## Task goal
Take each line of the records below that contains the string "computer" and copy it.

## Data for analysis
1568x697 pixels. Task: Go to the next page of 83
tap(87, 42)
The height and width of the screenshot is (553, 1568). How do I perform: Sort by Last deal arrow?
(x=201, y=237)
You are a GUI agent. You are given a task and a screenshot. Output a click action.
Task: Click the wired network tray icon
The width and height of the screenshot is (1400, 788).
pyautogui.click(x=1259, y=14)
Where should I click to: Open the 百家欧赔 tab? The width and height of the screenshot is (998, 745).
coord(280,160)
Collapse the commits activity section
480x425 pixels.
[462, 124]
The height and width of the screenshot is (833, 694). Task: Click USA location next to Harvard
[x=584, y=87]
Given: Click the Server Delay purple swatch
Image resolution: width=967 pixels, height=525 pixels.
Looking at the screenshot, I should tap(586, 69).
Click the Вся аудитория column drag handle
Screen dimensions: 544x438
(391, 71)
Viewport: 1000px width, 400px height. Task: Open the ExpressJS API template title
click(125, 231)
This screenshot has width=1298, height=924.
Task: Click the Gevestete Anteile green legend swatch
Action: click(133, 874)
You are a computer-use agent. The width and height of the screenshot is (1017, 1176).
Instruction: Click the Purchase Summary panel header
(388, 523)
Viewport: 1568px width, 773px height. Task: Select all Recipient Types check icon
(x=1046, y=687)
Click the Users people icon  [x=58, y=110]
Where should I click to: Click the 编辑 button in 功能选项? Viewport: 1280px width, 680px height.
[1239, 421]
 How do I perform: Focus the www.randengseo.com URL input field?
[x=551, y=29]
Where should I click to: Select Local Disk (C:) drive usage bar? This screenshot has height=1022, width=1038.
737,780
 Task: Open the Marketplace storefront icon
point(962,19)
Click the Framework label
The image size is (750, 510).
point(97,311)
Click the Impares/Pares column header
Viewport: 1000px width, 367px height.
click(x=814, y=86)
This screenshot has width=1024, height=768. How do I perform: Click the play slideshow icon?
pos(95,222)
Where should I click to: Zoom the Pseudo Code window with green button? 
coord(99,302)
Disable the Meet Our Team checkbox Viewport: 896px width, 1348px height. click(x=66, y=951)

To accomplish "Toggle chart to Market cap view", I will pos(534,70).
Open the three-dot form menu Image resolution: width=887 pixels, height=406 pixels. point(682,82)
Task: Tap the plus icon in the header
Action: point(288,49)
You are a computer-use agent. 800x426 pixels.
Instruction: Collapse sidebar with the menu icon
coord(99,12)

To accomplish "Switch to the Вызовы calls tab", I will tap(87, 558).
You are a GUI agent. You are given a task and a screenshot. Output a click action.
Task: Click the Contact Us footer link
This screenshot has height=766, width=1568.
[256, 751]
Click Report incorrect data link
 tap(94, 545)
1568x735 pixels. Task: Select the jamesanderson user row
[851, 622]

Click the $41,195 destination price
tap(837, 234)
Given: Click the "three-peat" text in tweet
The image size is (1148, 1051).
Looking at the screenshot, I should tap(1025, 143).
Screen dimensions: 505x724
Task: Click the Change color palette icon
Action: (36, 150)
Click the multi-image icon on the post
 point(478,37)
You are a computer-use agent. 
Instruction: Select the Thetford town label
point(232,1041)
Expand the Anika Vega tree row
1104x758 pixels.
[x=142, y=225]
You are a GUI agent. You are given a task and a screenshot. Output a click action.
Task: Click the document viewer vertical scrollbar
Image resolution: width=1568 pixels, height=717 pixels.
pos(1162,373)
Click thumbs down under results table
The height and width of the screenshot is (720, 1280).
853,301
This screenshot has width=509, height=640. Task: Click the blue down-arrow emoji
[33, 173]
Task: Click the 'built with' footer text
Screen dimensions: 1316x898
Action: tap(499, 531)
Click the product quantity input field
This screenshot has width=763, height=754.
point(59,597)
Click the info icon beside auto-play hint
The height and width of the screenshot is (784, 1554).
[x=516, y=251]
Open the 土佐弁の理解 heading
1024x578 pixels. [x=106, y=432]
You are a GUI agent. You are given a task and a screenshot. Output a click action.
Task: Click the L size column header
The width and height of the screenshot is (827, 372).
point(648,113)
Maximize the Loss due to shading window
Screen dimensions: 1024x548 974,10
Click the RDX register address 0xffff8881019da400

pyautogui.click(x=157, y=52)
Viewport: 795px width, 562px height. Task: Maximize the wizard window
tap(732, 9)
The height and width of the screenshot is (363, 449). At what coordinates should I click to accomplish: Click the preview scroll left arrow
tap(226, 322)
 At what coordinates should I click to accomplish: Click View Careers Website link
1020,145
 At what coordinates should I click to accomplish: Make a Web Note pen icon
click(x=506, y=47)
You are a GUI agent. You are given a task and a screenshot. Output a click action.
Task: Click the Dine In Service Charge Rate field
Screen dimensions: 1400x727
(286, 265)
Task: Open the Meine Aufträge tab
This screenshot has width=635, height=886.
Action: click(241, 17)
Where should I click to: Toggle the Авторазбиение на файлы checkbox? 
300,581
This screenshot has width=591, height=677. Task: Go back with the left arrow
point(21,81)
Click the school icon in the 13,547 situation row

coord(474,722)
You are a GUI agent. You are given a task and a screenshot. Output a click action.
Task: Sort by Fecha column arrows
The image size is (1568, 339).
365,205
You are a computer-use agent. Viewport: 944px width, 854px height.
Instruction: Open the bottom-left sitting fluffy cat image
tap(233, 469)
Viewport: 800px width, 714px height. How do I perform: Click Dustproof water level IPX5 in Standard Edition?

## Response to the task
You are a computer-use agent. The width and height of the screenshot is (1017, 1176).
You are a computer-use agent. 800x426 pixels.
You are a computer-use agent. 
You are a computer-use agent. Viewport: 944px width, 854px height.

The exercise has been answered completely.